Hello! My name is Emma, and I write about personal growth in the context of healing from childhood trauma, including attachment and complex PTSD.
This page has some background about me personally so you can get to know me better.
My background / training
I have studied a lot of different methodologies and frameworks of mental and emotional healing and personal growth, but I don’t have any kind of certification and I don’t work with clients directly. I create content around things that have worked for me and consider myself a personal growth educator, rather than a therapist or coach.
I have completed or partially completed trainings in Hakomi (a mindfulness-based therapy method), attachment styles, trauma, Presence-Based Coaching, and I studied and helped teach Nonviolent Communication (NVC) for several years, including in prison (but am not a certified trainer). I have also casually studied Internal Family Systems (parts work), and have spent many years unravelling my personal history, patterns, pain, and learning what I need to thrive.
I try to keep it real here and share things that worked for me. I’m not a self-help guru, I’m just a person who has been trying to figure out her life for awhile.
I have been following my own spiritual path for about 20 years that mostly consists of direct inner awareness of Spirit (mysticism). I’ve gotten value out of various teachings including Wicca, Buddhism, New Thought, and A Course in Miracles. My approach to spirituality is not about belief as much as utility.
I also love the Myers-Briggs type system. As an ENFP, it has been foundational for self-acceptance and understanding what my mind needs to be happy.
I’m a generalist; I study broadly and use what works for me.
My personal life
I live in Oregon, which is on the West coast of the US. I grew up in Southern Oregon, on a farm in the woods.
I’m a semi-retired web designer and developer.
I’m constantly interested in new ideas and making connections between ideas, especially ones that don’t seem related to most people. I seek novelty, which can look like “shiny object syndrome”, but it’s a deep need for me to absorb novel stimuli and make sense of them. The result is that I have a broad and eclectic history of minor and major obsessions with different philosophies, systems, frameworks, hobbies, etc. I post random stuff that interests me on my ideation blog.
In 2014, I married someone who was in prison, and was a prison wife for 7 years.
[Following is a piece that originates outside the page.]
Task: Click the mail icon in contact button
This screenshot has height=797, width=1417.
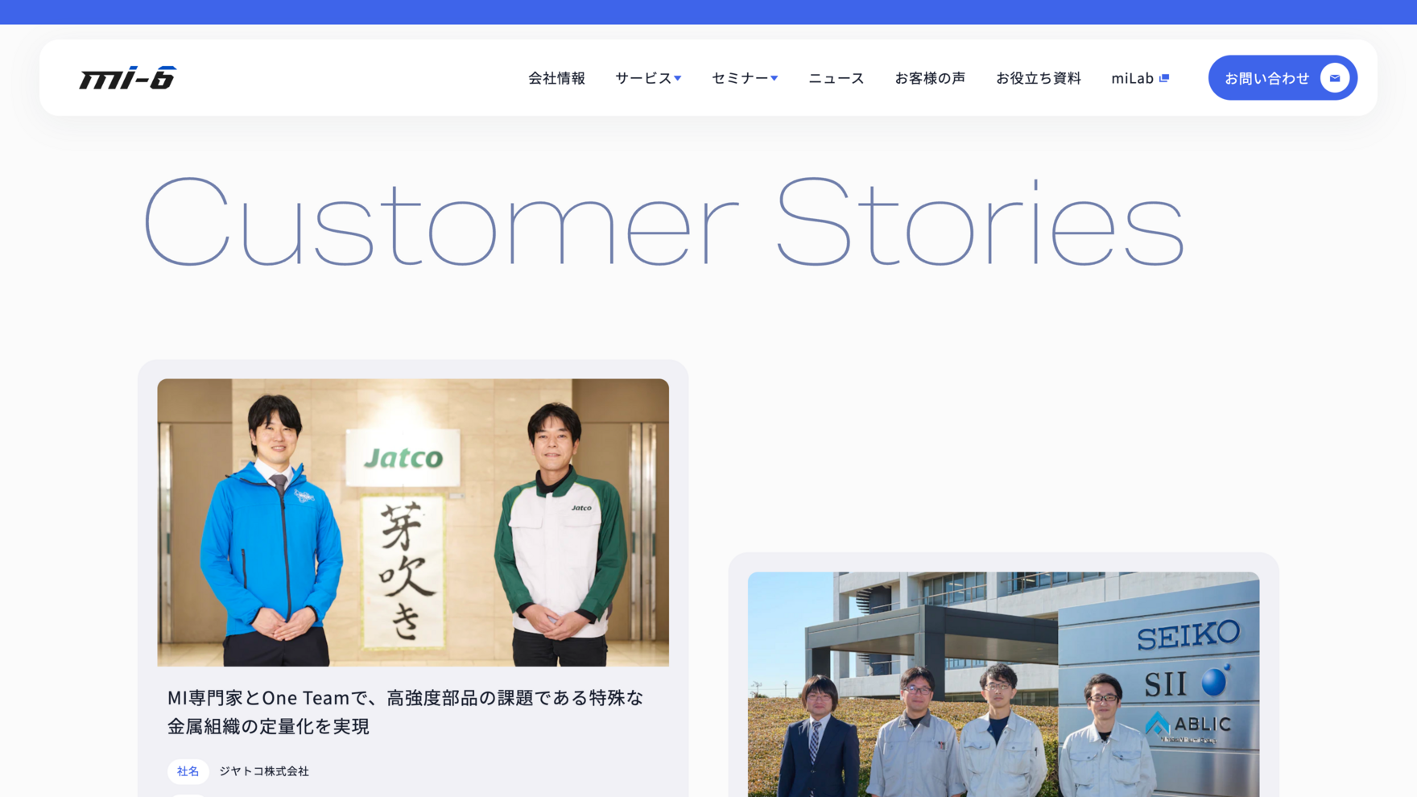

It was an overwhelming, painful, and transformative experience that shattered my understanding of “America” and I’m still making sense of it. He is out now and we are healing and re-orienting.
I have always been sensitive to suffering, especially feelings of alienation and loneliness and disconnection. I am drawn to the shadows within the mind and within the world. I know I can’t “save” the world, as it has to evolve and grow at its own pace, just like individual humans do. But I do care, and want to contribute to more happiness and healing where I can.
Why the name Joy Ninja?
To me, Joy Ninja basically means “spiritual warrior”, which to some is a contradiction in terms, but I see it as more as being about discipline or mental training to see through illusions, rather than doing battle.
I’m a pacifist, and healing or integration is the opposite of fighting. But at the same time, our minds put up a hell of a fight sometimes in trying to convince us that threats are real and to employ defenses. So being a “joy ninja” means cultivating the discipline to recognize the truth when we see it, and the willingness to shed illusions, especially the ones that feel precious and necessary, and to continually seek freedom.